╔══
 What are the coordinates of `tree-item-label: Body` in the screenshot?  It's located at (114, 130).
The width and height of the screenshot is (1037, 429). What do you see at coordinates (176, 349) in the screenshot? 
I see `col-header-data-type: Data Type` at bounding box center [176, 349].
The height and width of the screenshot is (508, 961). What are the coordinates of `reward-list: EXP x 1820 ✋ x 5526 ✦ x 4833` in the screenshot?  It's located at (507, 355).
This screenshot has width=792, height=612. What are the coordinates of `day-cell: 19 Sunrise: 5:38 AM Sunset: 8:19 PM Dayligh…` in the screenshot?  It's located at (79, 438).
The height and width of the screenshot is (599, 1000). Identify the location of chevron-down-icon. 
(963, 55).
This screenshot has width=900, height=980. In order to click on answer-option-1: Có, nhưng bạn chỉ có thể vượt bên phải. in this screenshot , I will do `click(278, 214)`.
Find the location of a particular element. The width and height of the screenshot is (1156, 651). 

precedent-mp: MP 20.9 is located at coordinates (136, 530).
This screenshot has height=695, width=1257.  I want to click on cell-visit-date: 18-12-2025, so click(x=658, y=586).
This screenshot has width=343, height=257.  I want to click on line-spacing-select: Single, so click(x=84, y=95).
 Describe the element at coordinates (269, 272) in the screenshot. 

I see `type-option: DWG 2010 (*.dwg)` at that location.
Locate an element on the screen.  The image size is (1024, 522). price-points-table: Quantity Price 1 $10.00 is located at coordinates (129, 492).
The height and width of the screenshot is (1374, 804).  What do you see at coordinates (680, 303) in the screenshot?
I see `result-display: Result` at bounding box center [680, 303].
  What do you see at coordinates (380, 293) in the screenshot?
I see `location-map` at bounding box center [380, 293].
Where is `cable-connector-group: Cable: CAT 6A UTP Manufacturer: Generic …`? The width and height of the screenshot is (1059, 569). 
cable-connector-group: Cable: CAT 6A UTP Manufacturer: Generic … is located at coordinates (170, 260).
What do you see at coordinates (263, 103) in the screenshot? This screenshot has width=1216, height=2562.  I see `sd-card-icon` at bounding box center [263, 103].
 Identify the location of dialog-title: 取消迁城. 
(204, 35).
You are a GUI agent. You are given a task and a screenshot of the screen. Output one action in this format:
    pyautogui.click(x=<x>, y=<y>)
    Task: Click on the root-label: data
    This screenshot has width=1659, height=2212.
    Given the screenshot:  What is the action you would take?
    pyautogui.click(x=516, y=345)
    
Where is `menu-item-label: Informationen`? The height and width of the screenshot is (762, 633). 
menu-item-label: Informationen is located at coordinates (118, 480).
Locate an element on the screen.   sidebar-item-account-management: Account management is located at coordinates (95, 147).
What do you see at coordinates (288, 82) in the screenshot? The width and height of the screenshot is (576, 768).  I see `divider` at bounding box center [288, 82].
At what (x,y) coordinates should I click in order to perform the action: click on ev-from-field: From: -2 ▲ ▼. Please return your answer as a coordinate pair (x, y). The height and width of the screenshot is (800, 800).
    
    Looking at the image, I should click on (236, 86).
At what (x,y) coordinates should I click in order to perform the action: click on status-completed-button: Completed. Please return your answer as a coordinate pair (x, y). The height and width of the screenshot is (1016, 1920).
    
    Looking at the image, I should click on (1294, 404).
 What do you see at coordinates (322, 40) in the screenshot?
╚══
### Your assignment
Return the data above word for word, keeping every line in its original order.

### Exercise output
 What are the coordinates of `tree-item-label: Body` in the screenshot?  It's located at (114, 130).
The width and height of the screenshot is (1037, 429). What do you see at coordinates (176, 349) in the screenshot? 
I see `col-header-data-type: Data Type` at bounding box center [176, 349].
The height and width of the screenshot is (508, 961). What are the coordinates of `reward-list: EXP x 1820 ✋ x 5526 ✦ x 4833` in the screenshot?  It's located at (507, 355).
This screenshot has width=792, height=612. What are the coordinates of `day-cell: 19 Sunrise: 5:38 AM Sunset: 8:19 PM Dayligh…` in the screenshot?  It's located at (79, 438).
The height and width of the screenshot is (599, 1000). Identify the location of chevron-down-icon. 
(963, 55).
This screenshot has width=900, height=980. In order to click on answer-option-1: Có, nhưng bạn chỉ có thể vượt bên phải. in this screenshot , I will do `click(278, 214)`.
Find the location of a particular element. The width and height of the screenshot is (1156, 651). 

precedent-mp: MP 20.9 is located at coordinates (136, 530).
This screenshot has height=695, width=1257.  I want to click on cell-visit-date: 18-12-2025, so click(x=658, y=586).
This screenshot has width=343, height=257.  I want to click on line-spacing-select: Single, so click(x=84, y=95).
 Describe the element at coordinates (269, 272) in the screenshot. 

I see `type-option: DWG 2010 (*.dwg)` at that location.
Locate an element on the screen.  The image size is (1024, 522). price-points-table: Quantity Price 1 $10.00 is located at coordinates (129, 492).
The height and width of the screenshot is (1374, 804).  What do you see at coordinates (680, 303) in the screenshot?
I see `result-display: Result` at bounding box center [680, 303].
  What do you see at coordinates (380, 293) in the screenshot?
I see `location-map` at bounding box center [380, 293].
Where is `cable-connector-group: Cable: CAT 6A UTP Manufacturer: Generic …`? The width and height of the screenshot is (1059, 569). 
cable-connector-group: Cable: CAT 6A UTP Manufacturer: Generic … is located at coordinates (170, 260).
What do you see at coordinates (263, 103) in the screenshot? This screenshot has width=1216, height=2562.  I see `sd-card-icon` at bounding box center [263, 103].
 Identify the location of dialog-title: 取消迁城. 
(204, 35).
You are a GUI agent. You are given a task and a screenshot of the screen. Output one action in this format:
    pyautogui.click(x=<x>, y=<y>)
    Task: Click on the root-label: data
    This screenshot has width=1659, height=2212.
    Given the screenshot:  What is the action you would take?
    pyautogui.click(x=516, y=345)
    
Where is `menu-item-label: Informationen`? The height and width of the screenshot is (762, 633). 
menu-item-label: Informationen is located at coordinates (118, 480).
Locate an element on the screen.   sidebar-item-account-management: Account management is located at coordinates (95, 147).
What do you see at coordinates (288, 82) in the screenshot? The width and height of the screenshot is (576, 768).  I see `divider` at bounding box center [288, 82].
At what (x,y) coordinates should I click in order to perform the action: click on ev-from-field: From: -2 ▲ ▼. Please return your answer as a coordinate pair (x, y). The height and width of the screenshot is (800, 800).
    
    Looking at the image, I should click on (236, 86).
At what (x,y) coordinates should I click in order to perform the action: click on status-completed-button: Completed. Please return your answer as a coordinate pair (x, y). The height and width of the screenshot is (1016, 1920).
    
    Looking at the image, I should click on (1294, 404).
 What do you see at coordinates (322, 40) in the screenshot?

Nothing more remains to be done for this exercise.